EXCESS – Execution Models for Energy-Efficient Computing Systems

Computing technology is currently at the beginning of the disruptive transition from petascale to exascale (2010 – 2020), posing a great challenge on energy efficiency. Future computing systems will be constrained by power/energy and will feature massive parallelism, heterogeneity, and heavy exploitation of data locality. Existing approaches to current system design tend to focus on individual layers of the system stack, leaving performance and energy potentials unused that could be leveraged by coordinated system-wide optimization.

The EXCESS project aims at providing radically new energy execution models forming foundations for energy-efficient computing paradigms that will enable significant improvements in energy efficiency for computing systems. A holistic approach that involves both hardware and software aspects together has the best chances to successfully address the energy efficiency problem and discover innovative solutions.

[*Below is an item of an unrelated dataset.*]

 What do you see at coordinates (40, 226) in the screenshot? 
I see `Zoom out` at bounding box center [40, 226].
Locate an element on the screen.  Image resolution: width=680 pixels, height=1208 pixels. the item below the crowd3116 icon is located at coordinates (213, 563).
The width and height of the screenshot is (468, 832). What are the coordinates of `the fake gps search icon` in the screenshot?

EXCESS proposed models will bridge embedded processor models with general purpose ones.

EXCESS will take a holistic approach and will introduce novel-programming methodologies to drastically simplify the development of energy-aware applications that will be energy-portable in a wide range of computing systems while preserving relevant aspects of performance. EXCESS aims at bridging the gaps between embedded computing and HPC by novel models that will allow for holistic optimization across all the layers of the computer system.

EXCESS is a European Union FP7 project (2013 – 2016) with total cost of 3.3M euro. In the EXCESS project, the Arctic Green Computing group is the leader of the work package on energy-efficient data structures and algorithms.